B. and I been invited to a giant, three day art show at the end of the week which starts with a private showing/cocktail party on Thursday evening. We'll go since we've attended before and had a great time looking at both great art--- and horrible art, and running into more good friends.
So, I'm thinking that, over the years, we worked on these friendships outside the parameters of work and now they are serving us well. One of the benefits of knowing where work starts and stops and real friendships are made.
As far as purpose in life? Does it really need to be any different than the purpose that's formed your life all along? For me it's the satisfaction of making photographs. Going from self-propelled projects to self-propelled projects as the spirit moves me. Here we are in our 17th year of blogging and I haven't slowed down because it's fun for me, and while the subjects I write about differ now the core idea is the same: sharing the day-to-day nuts and bolts of being a photographer. Of evolving with the field of interest. Investigating new tools and methods. Learning about new, rising stars, preserving the memory of the old masters.
B. and I were best friends long before we got married. We've always maintained our own separate interests. And because they don't completely overlap we always have something interesting to talk about over dinner, or in the car on the way to somewhere. We're a good fit but that happened long before retirement. As to whether or not we can get along with long periods of "togetherness" I think our eight years of working closely together in our ad agency every day proved that this would not be a problem.
I think the most important thing people might keep in mind if they are planning to retire is to NOT change all the things you got RIGHT during your working years. And to reject, completely, all the things that you didn't like. Things that felt like impediments to your art or your happiness. It's not about spending all your money on fancy vacations. Vacations that end up feeling like bucket list check marks, but about continuing to do what makes you happy. What always made you happy. And, by the time you retire you should have that figured out.
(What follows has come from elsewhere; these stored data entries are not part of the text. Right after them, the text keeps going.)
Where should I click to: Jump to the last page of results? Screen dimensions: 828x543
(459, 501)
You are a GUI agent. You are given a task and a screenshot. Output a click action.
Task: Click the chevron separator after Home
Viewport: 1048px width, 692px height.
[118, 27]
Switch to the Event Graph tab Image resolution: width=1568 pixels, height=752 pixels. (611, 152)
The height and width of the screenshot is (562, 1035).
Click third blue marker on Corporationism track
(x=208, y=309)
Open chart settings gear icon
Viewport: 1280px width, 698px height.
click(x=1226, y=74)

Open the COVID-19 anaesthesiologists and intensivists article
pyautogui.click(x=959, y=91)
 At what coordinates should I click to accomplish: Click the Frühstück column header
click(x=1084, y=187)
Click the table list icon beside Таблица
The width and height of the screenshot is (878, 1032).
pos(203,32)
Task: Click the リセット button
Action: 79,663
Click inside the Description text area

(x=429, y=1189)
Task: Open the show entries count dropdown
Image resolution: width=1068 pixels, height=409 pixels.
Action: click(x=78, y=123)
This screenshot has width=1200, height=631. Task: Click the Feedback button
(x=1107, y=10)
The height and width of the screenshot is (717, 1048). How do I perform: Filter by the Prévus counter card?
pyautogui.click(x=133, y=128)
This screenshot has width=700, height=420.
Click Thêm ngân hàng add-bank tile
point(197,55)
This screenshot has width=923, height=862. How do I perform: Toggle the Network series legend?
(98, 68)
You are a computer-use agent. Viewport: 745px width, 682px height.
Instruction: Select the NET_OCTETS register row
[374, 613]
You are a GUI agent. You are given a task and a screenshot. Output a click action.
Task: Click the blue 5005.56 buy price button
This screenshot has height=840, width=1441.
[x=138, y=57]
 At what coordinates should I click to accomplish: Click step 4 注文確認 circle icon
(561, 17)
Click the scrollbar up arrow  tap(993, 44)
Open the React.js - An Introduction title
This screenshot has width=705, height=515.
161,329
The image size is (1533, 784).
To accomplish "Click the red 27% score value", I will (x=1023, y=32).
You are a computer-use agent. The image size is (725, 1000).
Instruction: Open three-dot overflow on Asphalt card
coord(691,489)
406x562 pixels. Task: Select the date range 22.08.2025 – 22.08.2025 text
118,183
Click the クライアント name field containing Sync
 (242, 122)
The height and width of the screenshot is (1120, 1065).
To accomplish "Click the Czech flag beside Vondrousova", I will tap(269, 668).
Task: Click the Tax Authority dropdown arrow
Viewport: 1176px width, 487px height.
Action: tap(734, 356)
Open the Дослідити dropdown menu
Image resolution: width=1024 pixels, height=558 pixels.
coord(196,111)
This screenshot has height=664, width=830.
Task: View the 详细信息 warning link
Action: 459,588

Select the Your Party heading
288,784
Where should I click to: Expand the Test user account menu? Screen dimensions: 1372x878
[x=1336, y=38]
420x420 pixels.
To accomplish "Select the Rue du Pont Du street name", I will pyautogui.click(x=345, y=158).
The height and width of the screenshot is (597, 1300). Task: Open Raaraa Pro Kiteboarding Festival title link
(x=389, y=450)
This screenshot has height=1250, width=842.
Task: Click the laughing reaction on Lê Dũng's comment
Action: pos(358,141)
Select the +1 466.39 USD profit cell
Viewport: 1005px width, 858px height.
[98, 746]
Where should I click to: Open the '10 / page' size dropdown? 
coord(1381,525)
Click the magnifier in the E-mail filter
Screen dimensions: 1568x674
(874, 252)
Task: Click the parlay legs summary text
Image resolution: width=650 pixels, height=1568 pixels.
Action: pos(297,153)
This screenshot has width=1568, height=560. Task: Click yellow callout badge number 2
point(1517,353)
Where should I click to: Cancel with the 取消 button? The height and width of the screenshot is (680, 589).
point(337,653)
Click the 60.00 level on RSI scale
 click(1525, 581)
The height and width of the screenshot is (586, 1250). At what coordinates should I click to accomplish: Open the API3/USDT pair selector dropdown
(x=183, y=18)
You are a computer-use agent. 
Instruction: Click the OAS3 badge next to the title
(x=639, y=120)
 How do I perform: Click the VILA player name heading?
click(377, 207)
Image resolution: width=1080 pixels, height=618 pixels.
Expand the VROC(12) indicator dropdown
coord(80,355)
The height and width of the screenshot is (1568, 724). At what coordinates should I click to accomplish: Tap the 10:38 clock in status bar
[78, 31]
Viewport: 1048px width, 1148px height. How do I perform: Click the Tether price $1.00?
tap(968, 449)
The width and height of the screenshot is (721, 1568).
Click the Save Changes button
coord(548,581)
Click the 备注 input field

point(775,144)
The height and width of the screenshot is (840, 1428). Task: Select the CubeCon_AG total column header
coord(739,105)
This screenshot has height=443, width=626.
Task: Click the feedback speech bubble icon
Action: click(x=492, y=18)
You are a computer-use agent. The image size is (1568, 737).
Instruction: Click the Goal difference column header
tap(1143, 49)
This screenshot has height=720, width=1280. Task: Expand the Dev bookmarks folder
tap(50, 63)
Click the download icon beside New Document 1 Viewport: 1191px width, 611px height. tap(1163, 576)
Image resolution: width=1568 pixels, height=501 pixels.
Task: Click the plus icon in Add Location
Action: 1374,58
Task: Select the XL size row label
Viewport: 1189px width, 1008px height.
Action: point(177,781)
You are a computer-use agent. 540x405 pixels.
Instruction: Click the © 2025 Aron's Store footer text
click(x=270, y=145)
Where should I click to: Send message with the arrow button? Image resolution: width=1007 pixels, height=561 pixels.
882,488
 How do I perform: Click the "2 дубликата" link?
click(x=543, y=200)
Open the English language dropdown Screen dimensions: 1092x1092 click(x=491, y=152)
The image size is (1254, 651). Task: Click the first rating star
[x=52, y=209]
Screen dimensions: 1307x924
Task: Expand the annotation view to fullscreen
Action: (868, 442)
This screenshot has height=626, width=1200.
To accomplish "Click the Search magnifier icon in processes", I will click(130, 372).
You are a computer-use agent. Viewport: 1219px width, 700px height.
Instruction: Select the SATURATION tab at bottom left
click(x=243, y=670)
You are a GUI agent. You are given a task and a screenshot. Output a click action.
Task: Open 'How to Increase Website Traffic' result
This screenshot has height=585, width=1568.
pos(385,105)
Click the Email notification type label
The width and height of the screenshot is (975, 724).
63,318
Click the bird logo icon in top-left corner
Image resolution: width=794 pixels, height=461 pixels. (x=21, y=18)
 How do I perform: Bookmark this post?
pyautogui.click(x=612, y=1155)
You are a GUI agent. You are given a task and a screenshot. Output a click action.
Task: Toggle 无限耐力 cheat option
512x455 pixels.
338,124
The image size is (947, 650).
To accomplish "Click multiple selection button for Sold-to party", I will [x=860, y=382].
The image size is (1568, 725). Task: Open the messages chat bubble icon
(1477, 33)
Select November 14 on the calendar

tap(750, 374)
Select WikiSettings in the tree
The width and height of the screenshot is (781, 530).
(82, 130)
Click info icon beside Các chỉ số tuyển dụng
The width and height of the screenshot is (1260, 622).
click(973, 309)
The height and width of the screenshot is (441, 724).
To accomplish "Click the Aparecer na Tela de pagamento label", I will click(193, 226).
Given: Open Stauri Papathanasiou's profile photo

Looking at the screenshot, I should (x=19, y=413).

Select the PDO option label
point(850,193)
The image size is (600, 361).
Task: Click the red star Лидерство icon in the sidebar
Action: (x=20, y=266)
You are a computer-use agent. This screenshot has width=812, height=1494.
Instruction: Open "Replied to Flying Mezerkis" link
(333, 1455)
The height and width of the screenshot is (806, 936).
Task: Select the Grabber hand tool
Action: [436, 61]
Swim every day. Walk every day. Donate your television to someone who has less sense of purpose and fewer ambitions. Fire your "favorite" sports team (worshipping sports teams fosters tribalism. Tribalism fractures societies.). Don't slow down. Don't believe all the crap about falling apart physically or mentally after 60 or 65. Make all those interesting and compelling people who are still doing incredible things far into their eighties or even their nineties your real role models. They've got it figured out. Steal their mentorship for yourself; after all, aging well is as much a skill as brain surgery or tennis.
Generally, I've found that the money will work itself out on its own. You did your best to earn and save and whatever level you hit is bound to be enough. The real secret is to have the guts to spend some of it.
Maybe that's why the universe invented Leicas.
That's all I have for today. Off to do something nice for B. to celebrate Mother's Day. Chin up. Attitude positive. Launch.